⟨

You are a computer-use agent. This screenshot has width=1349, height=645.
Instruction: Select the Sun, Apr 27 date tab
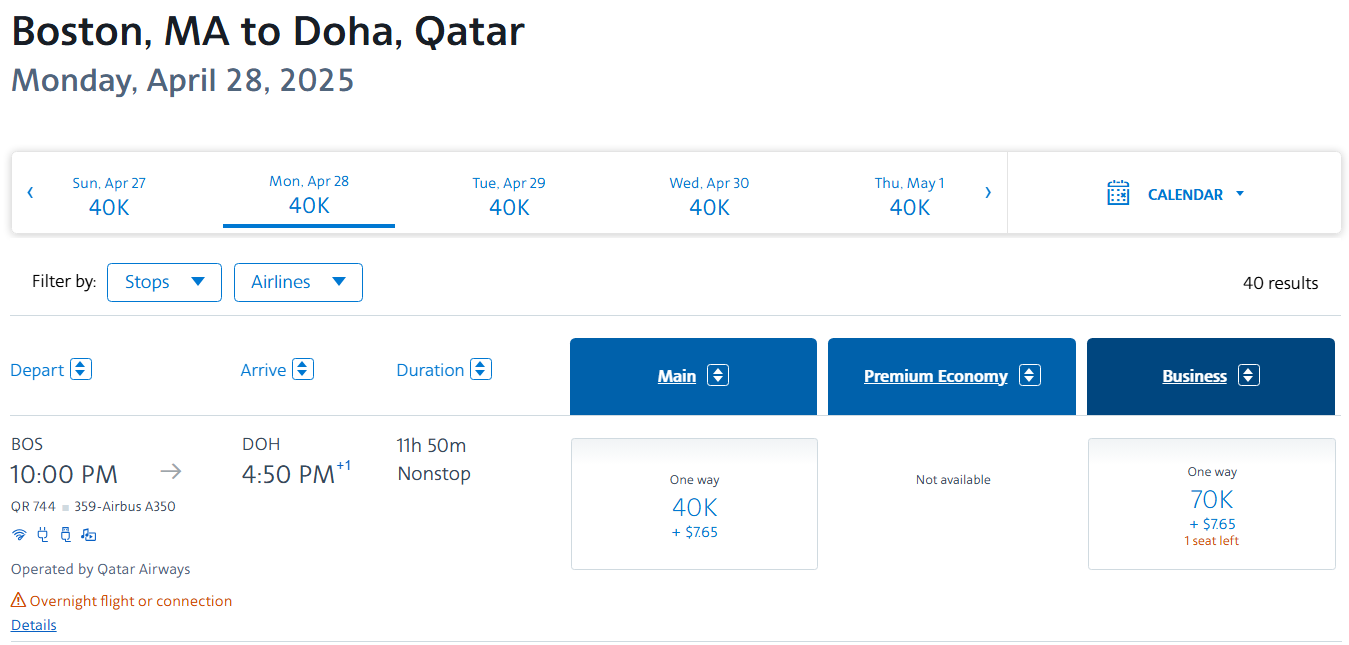coord(109,196)
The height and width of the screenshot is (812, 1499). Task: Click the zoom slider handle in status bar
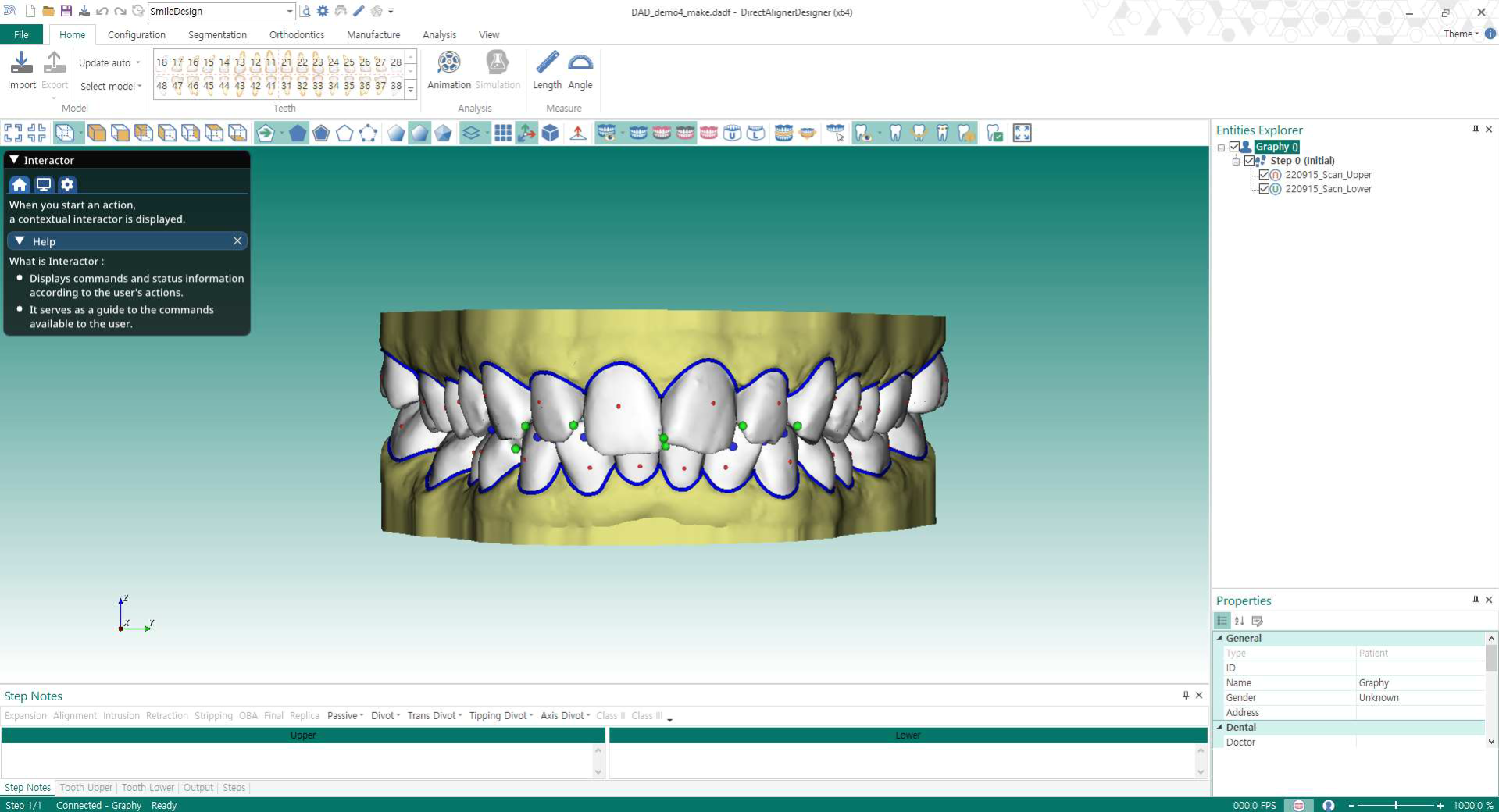[x=1395, y=805]
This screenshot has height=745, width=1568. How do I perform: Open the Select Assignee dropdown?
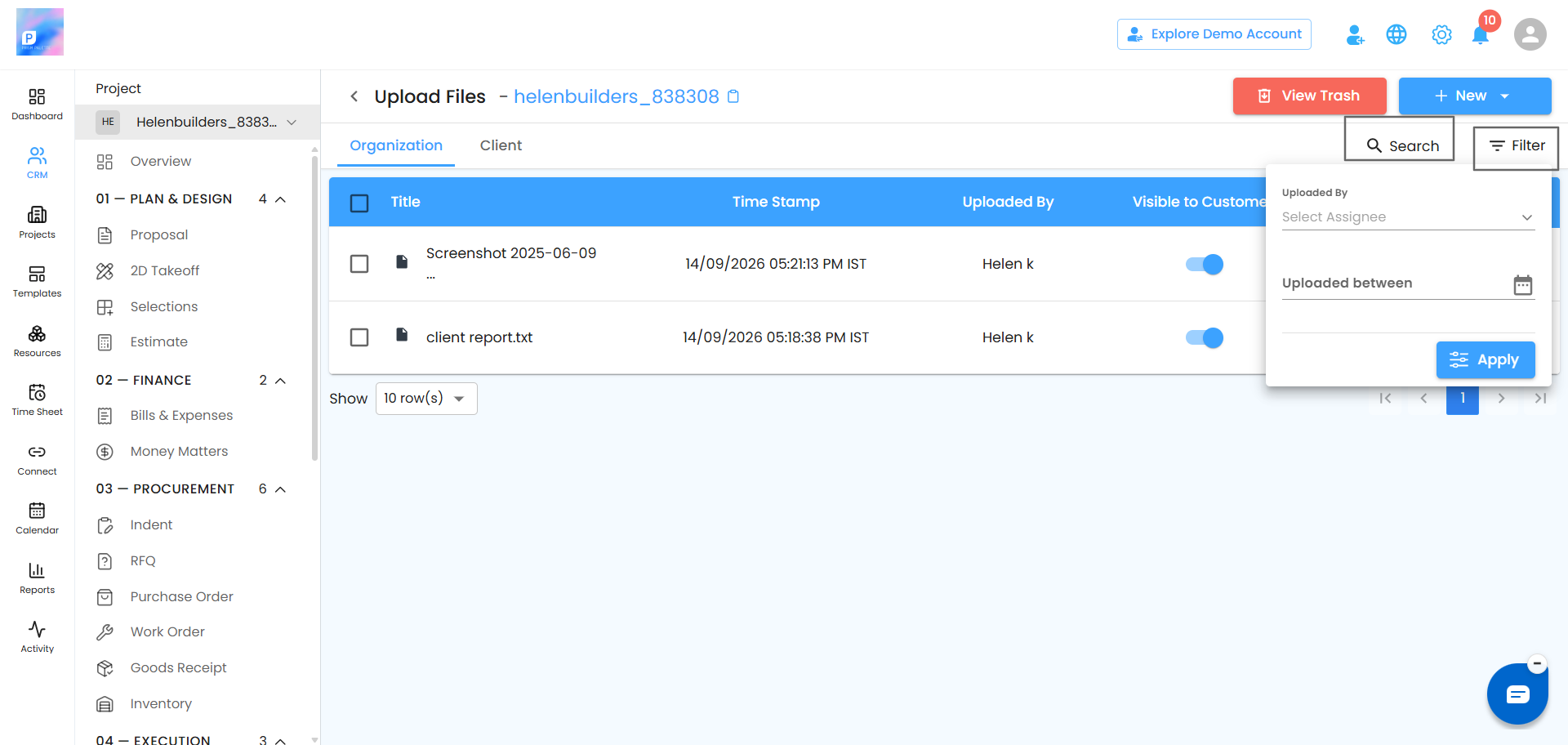click(x=1408, y=217)
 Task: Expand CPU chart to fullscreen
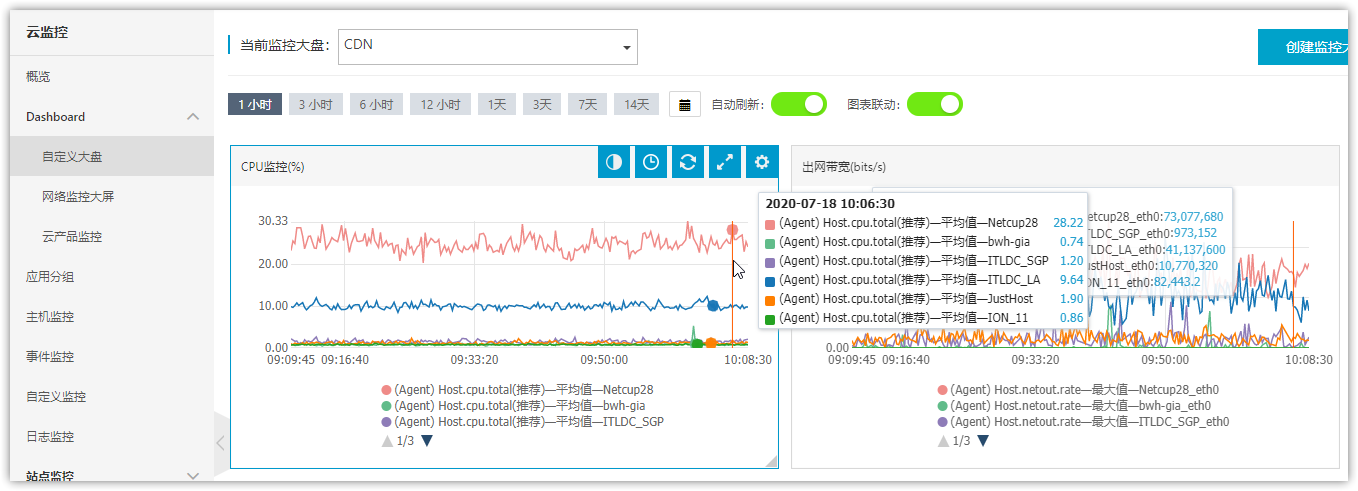[x=725, y=162]
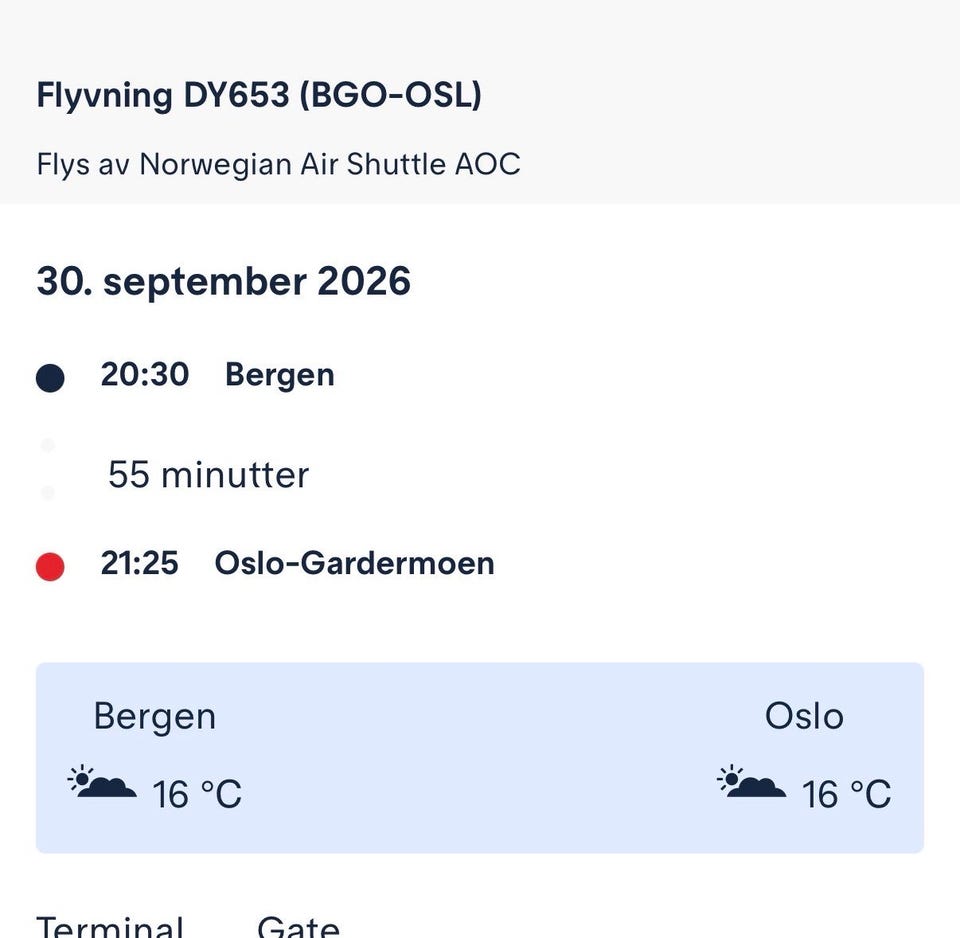Tap the light blue weather card
The image size is (960, 938).
480,758
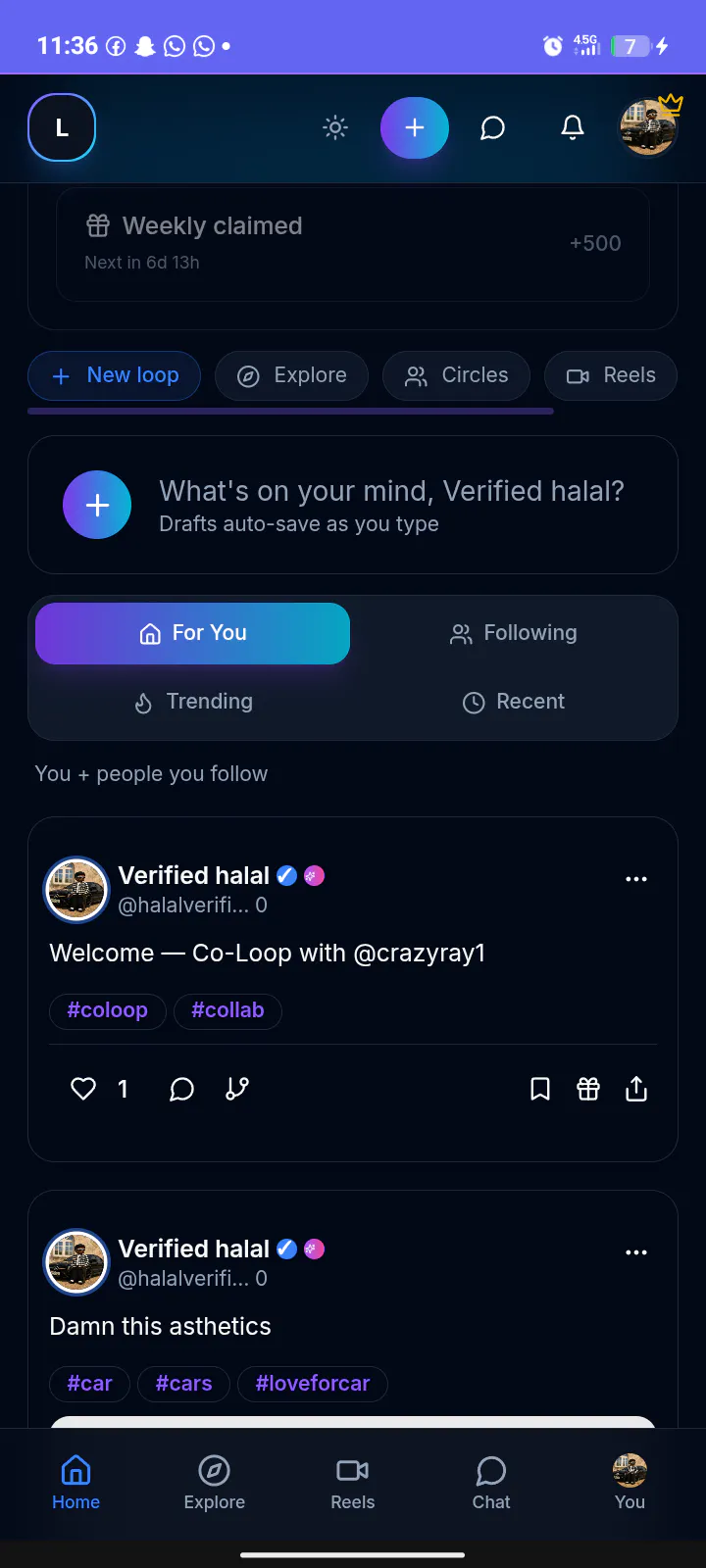Open Reels in bottom navigation
Viewport: 706px width, 1568px height.
353,1483
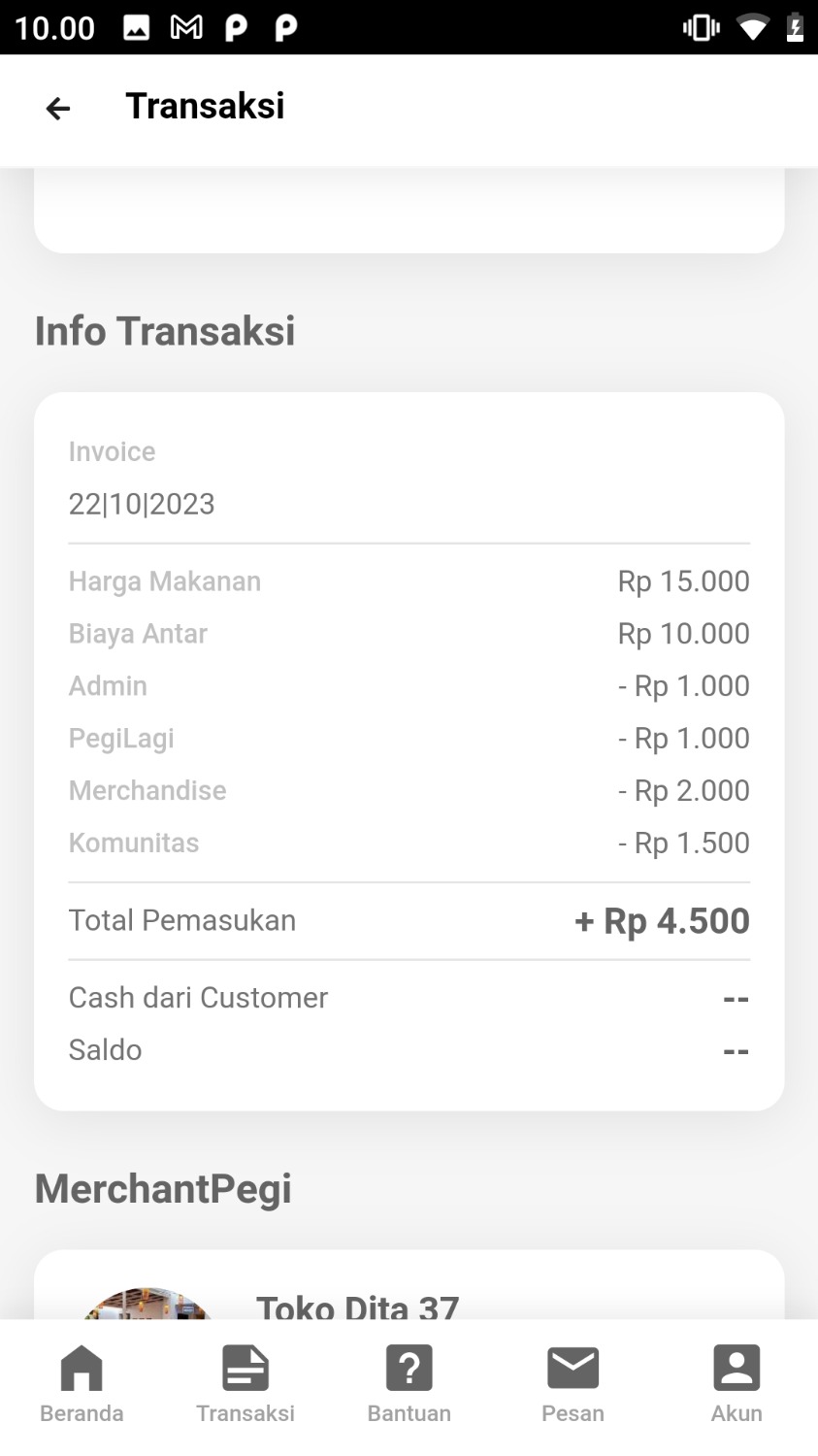The height and width of the screenshot is (1456, 818).
Task: Open the Pesan envelope icon
Action: point(573,1369)
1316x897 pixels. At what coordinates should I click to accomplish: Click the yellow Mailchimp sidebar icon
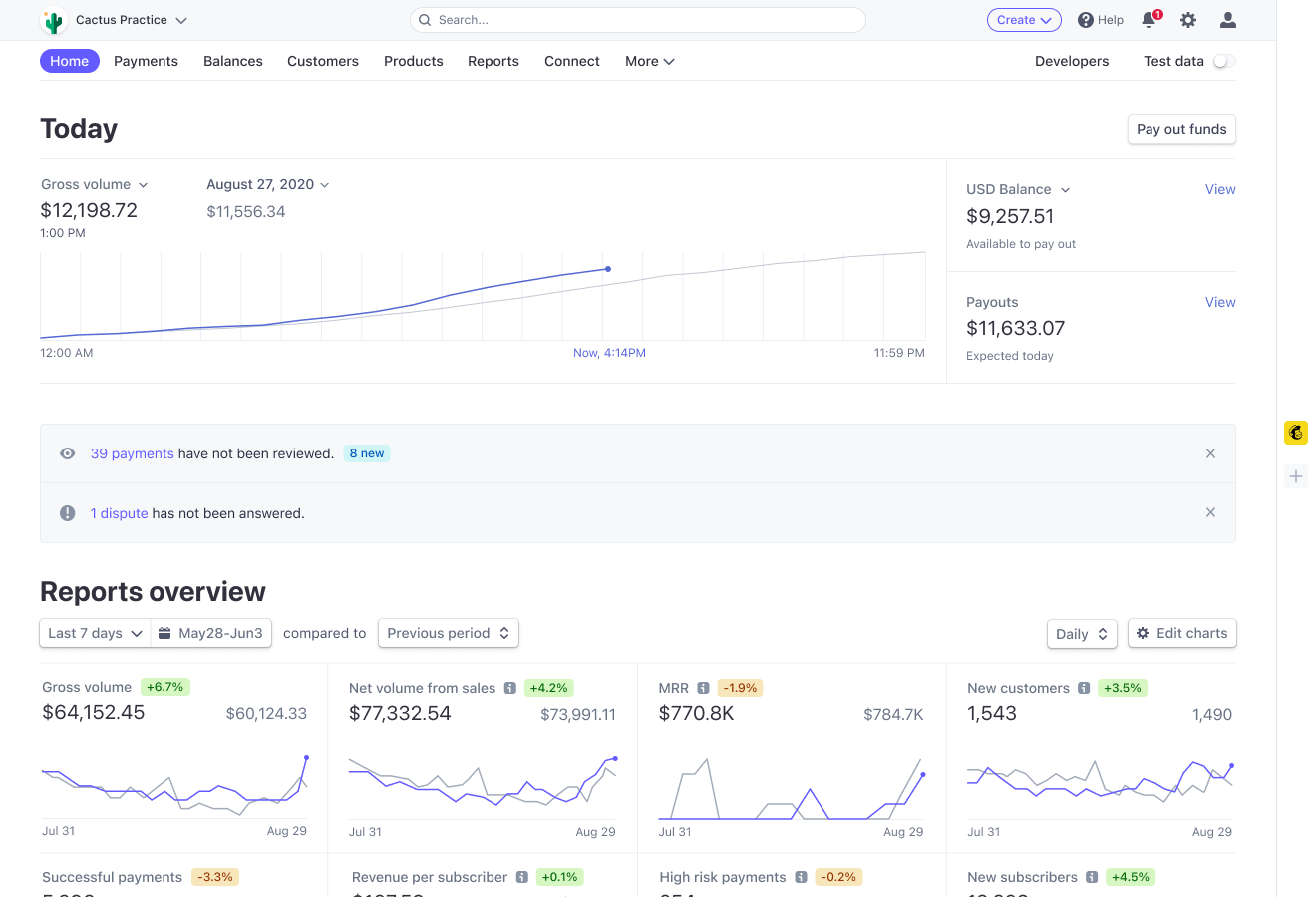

⟩

(GOAL OF THE EXERCISE) Reproduce all the rows above word for word, leaving out the pictures.

(FINISHED ANSWER)
You are a computer-use agent. This screenshot has width=1349, height=645.
Instruction: Select the Sun, Apr 27 date tab
coord(109,196)
The height and width of the screenshot is (812, 1499). Task: Click the zoom slider handle in status bar
[x=1395, y=805]
This screenshot has height=745, width=1568. How do I perform: Open the Select Assignee dropdown?
click(x=1408, y=217)
 Task: Expand CPU chart to fullscreen
[x=725, y=162]
Tap the light blue weather card
The image size is (960, 938).
480,758
Open Reels in bottom navigation
Viewport: 706px width, 1568px height.
353,1483
The height and width of the screenshot is (1456, 818).
Task: Open the Pesan envelope icon
Action: point(573,1369)
1316x897 pixels. At what coordinates should I click to accomplish: Click the yellow Mailchimp sidebar icon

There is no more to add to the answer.